La vallée de la Dordogne a été très tôt et très profondément touchée par la Réforme, c’est pourquoi dès que le culte protestant a été légalisé au début du XIXe siècle, la région s’est de nouveau couverte de temples et d’institutions. En l’espace d’une vingtaine d’années, trois importants établissements sont créés à ou près de Sainte-Foy : un collège secondaire, une colonie agricole et les Asiles John Bost. C’est du collège dont nous allons parler aujourd’hui.

Napoléon avait créé les lycées. Mais en 1815, ils sont transformés en collèges royaux surveillés par l’épiscopat et les proviseurs sont des prêtres. Les réformés alors retirent leurs fils et cherchent des institutions privées. C’est ce qui explique que le pasteur de Sainte Foy, Célestin Bourgade, demande en 1825 au Rectorat de Bordeaux l’autorisation d’ouvrir une pension pour l’enseignement secondaire de la jeunesse protestante de Guyenne. L’autorisation lui est donnée, c’est la seule pension de cette nature dans le Sud Ouest. Aussi le succès est-il immédiat, d’autant que l’enseignement y est complet, avec à la fois les mathématiques, la rhétorique et la philosophie. Le professeur de langues anciennes est le pasteur Jacques Reclus avant que, touché par le Réveil, il ne parte fonder son Eglise libre dans le Béarn. En quatre ans, Bourgade a fait de sa modeste pension une institution de premier rang, les élèves arrivent de partout, notamment de Paris. Le pasteur Frédéric Monod, y met ses fils, Edmond de Pressensé y fait ses études. On a une description très vivante de ce collège par Alfred André, le fils du banquier parisien. Il dit comme il apprécie les vraies promenades quotidiennes dans la vraie nature, la natation dans les eaux limpides de la Dordogne et l’équitation apprise autrement qu’entre les murs fermés d’un manège.

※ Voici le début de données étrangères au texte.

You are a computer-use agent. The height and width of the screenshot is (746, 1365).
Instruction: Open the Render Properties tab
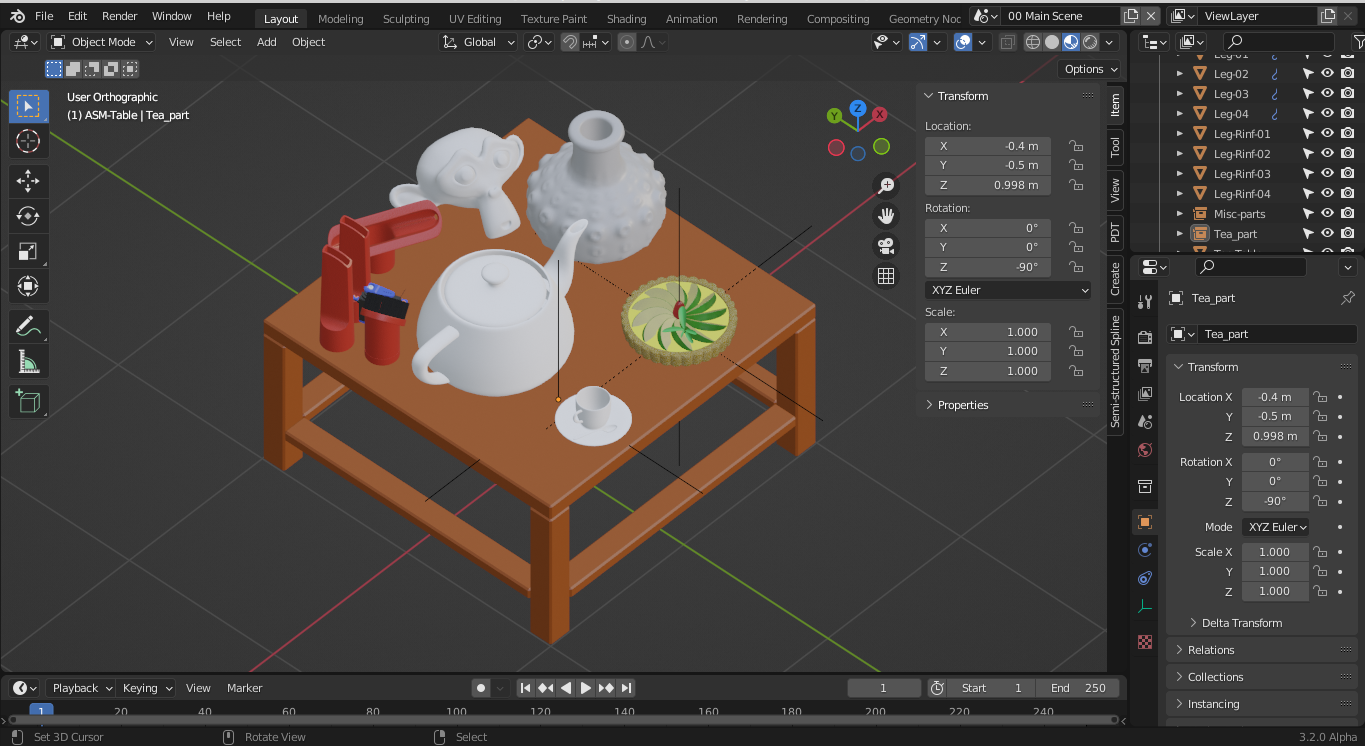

Il parle aussi des leçons d’escrime, des veillées culturelles et de la formation religieuse : prière matin et soir, deux cultes le dimanche.

Parmi les élèves de la région qui ont laissé un nom, citons Paul Broca, connu pour être à la fois un pionnier de l’exploration du cerveau – il a défini l’aire du langage, l’aire de Broca – et pour être aussi le créateur de la Société d’anthropologie de Paris. On doit rappeler également, bien sûr, les cinq frères Reclus, Elie le sociologue, Elisée et Onésime les géographes, Armand le marin explorateur et Paul le médecin. Et après eux, leurs trois neveux, Léonce Faure, fondateur du Génie rural, Jean-Louis, membre de l’Académie de Médecine et président de la Société de chirurgie, comme le fut son oncle Paul Reclus, et Elie Faure qui fut d’abord médecin avant d’être le célèbre historien d’art que l’on connaît. Enfin, citons pour son bref passage au collège John Bost entre 1841 et 1843. Il avait 25 ans et se retrouvait avec des élèves qui en avaient dix de moins. Il voulait se remettre à l’étude des langues anciennes en vue de préparer sa théologie. En fait, c’est sans bagage particulier mais avec la foi d’un homme du Réveil, qu’il accepta en 1844 l’appel des habitants de La Force et qu’il y présida une Eglise libre. Et ceci est le début de la grande aventure qui a fait ici l’objet de l’émission du jour de Pâques.